Tensorflow removes the edges betwwen nodes in different devices and replaces them with a send and recieve call. At runtime, the send and recieve calls coordinate to transfer data across devices.
This method has the following benefits:
Data is only sent once through the recieve call and memory is only allocated once for a single tensor. So all users of a tensor , will not need their seperate recieve/ send calls.
By handling communication is this manner, we let the scheduling of different nodes in a device to be decentralised into the workers. The master doesn't need to track this, since the send and recieve calls handle synchronisation between different workers and devices.
A distributed setting is very similiar to the multi-device setting. In that the send and recieve calls are implemented via TCP or RDMA calls to move data across machine boundaries. Execution in distributed settings require fault tolerance.Failures are detected through two things:
Error in communication between send and recieve call.

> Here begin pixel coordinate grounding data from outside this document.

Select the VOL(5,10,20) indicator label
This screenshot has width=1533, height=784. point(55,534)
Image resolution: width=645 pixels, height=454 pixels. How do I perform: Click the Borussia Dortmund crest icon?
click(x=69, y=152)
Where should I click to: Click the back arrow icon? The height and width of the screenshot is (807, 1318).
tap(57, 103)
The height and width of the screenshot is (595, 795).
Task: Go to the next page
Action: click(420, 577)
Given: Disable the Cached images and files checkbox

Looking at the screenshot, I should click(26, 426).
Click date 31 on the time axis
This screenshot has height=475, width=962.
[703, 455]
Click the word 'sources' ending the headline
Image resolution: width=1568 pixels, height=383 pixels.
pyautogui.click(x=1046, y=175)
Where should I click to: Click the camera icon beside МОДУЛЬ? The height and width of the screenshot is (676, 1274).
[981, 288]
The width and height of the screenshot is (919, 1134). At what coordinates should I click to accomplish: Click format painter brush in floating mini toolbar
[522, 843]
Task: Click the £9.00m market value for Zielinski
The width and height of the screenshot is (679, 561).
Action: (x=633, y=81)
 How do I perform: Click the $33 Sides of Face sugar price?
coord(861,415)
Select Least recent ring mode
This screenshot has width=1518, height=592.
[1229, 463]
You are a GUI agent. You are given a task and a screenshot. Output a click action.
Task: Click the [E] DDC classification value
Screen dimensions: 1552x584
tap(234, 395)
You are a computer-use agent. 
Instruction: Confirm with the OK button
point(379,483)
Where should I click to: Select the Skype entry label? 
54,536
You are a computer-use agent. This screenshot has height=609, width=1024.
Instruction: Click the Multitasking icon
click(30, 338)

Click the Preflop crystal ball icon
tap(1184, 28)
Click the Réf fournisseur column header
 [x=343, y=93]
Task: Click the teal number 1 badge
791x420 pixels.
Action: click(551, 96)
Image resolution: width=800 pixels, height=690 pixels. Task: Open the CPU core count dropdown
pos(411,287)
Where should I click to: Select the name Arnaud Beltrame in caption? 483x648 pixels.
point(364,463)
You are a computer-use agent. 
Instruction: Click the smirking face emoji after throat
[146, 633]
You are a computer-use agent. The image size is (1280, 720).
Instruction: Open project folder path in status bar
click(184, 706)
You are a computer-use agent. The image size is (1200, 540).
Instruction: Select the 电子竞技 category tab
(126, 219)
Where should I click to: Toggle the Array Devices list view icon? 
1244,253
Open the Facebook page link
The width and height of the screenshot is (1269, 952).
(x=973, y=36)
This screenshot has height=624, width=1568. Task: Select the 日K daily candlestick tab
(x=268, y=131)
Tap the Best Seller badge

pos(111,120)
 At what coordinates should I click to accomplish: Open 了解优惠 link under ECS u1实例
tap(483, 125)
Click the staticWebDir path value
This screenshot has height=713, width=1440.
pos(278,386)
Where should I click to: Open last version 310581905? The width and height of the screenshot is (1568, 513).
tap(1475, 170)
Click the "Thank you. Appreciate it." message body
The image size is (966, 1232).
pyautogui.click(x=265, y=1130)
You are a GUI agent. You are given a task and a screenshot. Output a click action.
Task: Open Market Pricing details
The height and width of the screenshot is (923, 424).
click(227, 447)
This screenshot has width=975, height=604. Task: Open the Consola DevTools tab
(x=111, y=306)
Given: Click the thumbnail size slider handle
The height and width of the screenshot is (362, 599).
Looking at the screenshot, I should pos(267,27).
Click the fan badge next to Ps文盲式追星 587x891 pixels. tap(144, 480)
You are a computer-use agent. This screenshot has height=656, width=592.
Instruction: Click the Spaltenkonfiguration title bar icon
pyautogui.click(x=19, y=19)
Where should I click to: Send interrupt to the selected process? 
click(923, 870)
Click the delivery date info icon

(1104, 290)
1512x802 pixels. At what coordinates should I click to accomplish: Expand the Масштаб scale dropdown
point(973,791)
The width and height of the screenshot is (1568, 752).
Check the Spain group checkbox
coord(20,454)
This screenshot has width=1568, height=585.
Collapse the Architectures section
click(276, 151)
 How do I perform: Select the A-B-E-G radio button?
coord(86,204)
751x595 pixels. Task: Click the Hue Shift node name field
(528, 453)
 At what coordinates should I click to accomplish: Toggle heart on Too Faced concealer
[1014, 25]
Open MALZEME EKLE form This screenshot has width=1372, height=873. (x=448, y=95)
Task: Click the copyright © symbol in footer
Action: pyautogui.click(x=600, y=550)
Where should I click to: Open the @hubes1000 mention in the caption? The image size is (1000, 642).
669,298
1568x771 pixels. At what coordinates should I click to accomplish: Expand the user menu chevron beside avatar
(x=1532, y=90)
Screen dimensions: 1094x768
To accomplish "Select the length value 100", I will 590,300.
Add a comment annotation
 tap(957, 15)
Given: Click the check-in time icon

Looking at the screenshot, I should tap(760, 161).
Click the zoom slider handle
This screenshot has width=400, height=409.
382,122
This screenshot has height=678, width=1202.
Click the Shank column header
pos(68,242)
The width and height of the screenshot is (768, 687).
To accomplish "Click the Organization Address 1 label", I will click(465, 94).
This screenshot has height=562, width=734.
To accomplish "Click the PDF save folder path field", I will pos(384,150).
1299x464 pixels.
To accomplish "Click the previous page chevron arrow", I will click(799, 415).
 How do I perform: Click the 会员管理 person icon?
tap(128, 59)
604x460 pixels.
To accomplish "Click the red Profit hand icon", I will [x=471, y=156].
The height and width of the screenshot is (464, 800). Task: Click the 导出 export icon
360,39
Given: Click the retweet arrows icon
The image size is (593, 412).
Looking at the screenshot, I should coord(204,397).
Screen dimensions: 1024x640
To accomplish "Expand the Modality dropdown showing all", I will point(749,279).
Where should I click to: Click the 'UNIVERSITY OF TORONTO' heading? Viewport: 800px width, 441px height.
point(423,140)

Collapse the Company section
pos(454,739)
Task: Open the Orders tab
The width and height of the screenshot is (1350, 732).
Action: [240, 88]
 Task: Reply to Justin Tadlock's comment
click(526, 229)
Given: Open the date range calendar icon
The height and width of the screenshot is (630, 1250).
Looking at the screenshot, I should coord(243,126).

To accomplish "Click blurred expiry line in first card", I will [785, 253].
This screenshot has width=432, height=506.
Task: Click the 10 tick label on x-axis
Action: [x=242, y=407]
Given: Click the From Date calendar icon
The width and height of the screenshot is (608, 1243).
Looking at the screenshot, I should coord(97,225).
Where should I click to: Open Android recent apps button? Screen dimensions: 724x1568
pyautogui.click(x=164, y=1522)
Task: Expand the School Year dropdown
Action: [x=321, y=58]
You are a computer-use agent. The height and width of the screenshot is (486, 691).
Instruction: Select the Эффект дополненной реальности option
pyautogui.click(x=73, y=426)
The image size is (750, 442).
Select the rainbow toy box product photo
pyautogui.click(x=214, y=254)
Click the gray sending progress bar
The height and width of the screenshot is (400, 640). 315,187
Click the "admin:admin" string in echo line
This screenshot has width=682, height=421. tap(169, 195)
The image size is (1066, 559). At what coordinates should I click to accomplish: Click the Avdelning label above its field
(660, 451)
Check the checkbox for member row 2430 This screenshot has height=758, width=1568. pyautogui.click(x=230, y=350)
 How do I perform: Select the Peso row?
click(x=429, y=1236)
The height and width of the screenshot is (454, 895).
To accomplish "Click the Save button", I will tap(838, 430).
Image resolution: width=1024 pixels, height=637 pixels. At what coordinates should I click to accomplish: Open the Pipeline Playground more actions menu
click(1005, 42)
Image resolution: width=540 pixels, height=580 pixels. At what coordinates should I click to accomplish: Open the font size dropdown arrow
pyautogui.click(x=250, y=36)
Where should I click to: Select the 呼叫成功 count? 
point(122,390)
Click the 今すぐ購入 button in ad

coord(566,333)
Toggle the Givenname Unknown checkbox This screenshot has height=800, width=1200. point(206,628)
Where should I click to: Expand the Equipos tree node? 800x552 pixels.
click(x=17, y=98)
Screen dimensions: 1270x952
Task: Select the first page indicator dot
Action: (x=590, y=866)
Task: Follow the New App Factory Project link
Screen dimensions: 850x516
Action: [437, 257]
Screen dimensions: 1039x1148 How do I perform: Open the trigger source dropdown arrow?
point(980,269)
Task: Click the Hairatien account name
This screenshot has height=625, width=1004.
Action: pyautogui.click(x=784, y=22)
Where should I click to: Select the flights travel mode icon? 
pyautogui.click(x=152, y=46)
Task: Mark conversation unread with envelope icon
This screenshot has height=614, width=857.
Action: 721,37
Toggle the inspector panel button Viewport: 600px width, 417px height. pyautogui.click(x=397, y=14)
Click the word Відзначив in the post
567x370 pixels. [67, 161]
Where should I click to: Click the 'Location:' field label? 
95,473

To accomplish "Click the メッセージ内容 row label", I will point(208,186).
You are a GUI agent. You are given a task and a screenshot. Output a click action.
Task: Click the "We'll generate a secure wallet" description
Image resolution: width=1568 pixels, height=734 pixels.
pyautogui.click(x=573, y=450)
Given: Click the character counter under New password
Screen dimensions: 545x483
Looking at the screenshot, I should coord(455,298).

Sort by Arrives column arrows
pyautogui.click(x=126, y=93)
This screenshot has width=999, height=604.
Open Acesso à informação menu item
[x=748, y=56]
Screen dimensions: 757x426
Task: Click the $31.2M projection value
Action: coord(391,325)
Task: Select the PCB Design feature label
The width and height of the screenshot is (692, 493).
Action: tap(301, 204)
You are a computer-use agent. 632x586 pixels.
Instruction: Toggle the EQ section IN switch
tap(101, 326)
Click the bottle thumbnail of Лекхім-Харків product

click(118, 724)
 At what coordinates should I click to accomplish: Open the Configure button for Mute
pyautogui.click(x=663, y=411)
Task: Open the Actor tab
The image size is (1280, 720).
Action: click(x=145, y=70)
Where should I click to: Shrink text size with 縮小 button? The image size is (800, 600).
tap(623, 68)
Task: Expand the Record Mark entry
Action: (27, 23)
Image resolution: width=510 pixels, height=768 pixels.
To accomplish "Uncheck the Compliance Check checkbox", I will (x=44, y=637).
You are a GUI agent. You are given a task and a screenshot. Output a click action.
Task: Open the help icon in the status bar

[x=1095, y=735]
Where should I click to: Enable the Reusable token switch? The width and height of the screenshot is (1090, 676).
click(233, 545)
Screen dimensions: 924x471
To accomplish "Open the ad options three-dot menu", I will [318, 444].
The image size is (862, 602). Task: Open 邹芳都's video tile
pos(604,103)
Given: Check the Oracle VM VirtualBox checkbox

Periodic health checks from master process to every worker process.
When a failure is detected, the entire graph execution is aborted and started from scratch.
The tensorflow systems however, supports checkpointing and recovery after restart.
The Variable values are checkpointed via something called Save nodes
These save nodes are connected with variables. These nodes can be configured to be executed periodically. Say after every N iterations, or once after never N seconds. Similiarly , these Variables are also connected with a restore Node, so that their value is restored after a restart.
This SGD relies on a master server which keeps track fo the parameters of the model , and several worker threads which execute some computation. These workers will then send data back to the master to update parameters. Once master recieves all the parameters from the workers, it accumulates these gradients and then sends each worker the copy of the fresh gradients so that the workers can process the next batch
The above methodology is good, but we can do better. Asynchronous SGD simply means that the master upon recieving some paramters, performs the update and pushes gradients to all the workers. It doesn't wait for all the workers to complete the task.
Used to train Deep LSTMS. This type of training is where different portions of the model computation are done on different computational devices simultaneously for the same batch of examples.
Another common way to get better utilisation for training deep neural networks is to pipeline the computation of the model within the same device. It is the exact same as ASGD, but instad of multiple devices, the same model is execiuted in the same device to better use the device ability to parallelise operations.
In conclusion, Tensorflow is a system that supports
- Training and inference on multiple devices, great for usage in a distributed setting.
- Is designed in a manner that would make it great for future optimisations via the data flow graph structure.
- Makes communication between devices simpler by suing compression techniques.
- The placement algorithm is particularly intriguing, the authors have said that it could potentially be replaced by a deep learning algorithm.